Leonardo liderou uma legião de combatentes da liberdade que proclamou a independência nos grandes municípios de Parnaíba e Campo Maior -diga-se com variado nível de insurgência nos demais; Lourenço fora o incendiário número 1 em Campo Maior, marcando já sua ação em 1817: nele a centelha irradiada do Recife fazendo clarão em Campo Maior -doce ironia: ele era um fazedor de pólvora; de Deus, juiz vindo de fora com o Direito de Coimbra e a idéia conducente de outro sentido de Justiça; Lívio converteu-se em líder vermelho na "guerrilha sertaneja" junto a balaios, bentivis e ampla legião quilombola, mas sobretudo contra o despotismo de Né de Sousa no Piauí.
O papel e sobretudo o sentido da causa pela qual lutaram esses homens ainda hoje é deliberadamente esquecido na historiografia brasileira em geral e na piauiense em particular. A produção desse repugnante silenciamento sobre eles e seus companheiros de sonho se evidencia ainda hoje, o que mostra que o motivo de seu tirocínio e radicalidade ainda é presente.
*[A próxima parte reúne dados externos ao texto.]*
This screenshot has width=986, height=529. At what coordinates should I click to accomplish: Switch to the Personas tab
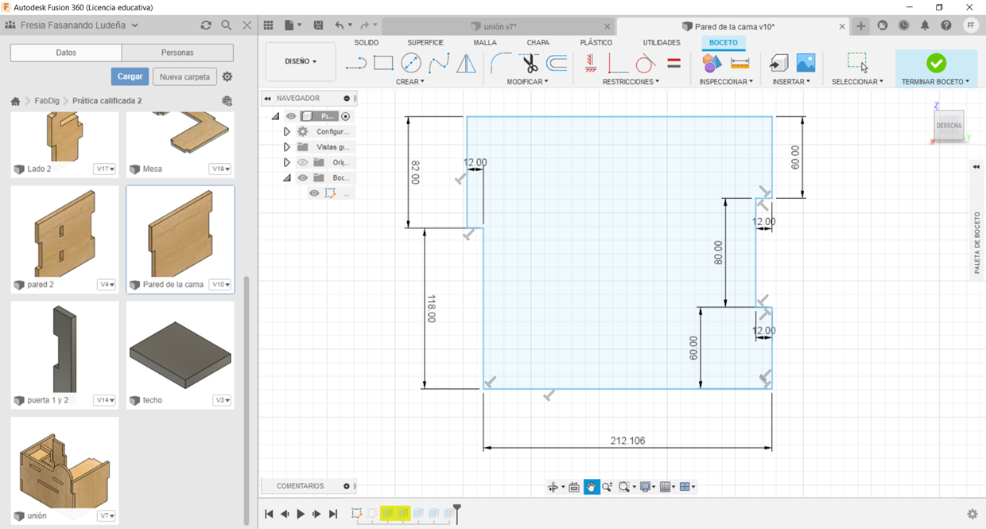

Lourenço, Leonardo, de Deus, são, propriamente, o que podemos chamar de "ideólogos do Jenipapo", mobilizadores da insurgência.
Feita a adesão do Piauí ao Império de Pedro I, enquanto projeto restaurador, e logo convertido este no golpeador-mor da Constituinte de 1823, esses líderes não viram razão de abdicar de sua luta por liberdade e justiça. Às vezes, em vária contingência, pareceram abjurá-la. Mas o significado dos sonhos deles tornados vontade coletiva, disto a repressão, do tempo, e a ação de historiógrafos, depois, cuidaram de silenciar, além de detratar.
O contexto desses homens e feitos e fatos nos desafiam até hoje ao crivo e às verberações respeitosos. Entre outras, lembramos as boas pistas dadas por Abdias Neves, Hermínio Conde e Claudete Dias.
É segui-las e queimar a corda do cão que mantém o Piauí atado ao inferno da não-justiça.
(*) Fonseca Neto é professor da Ufpi.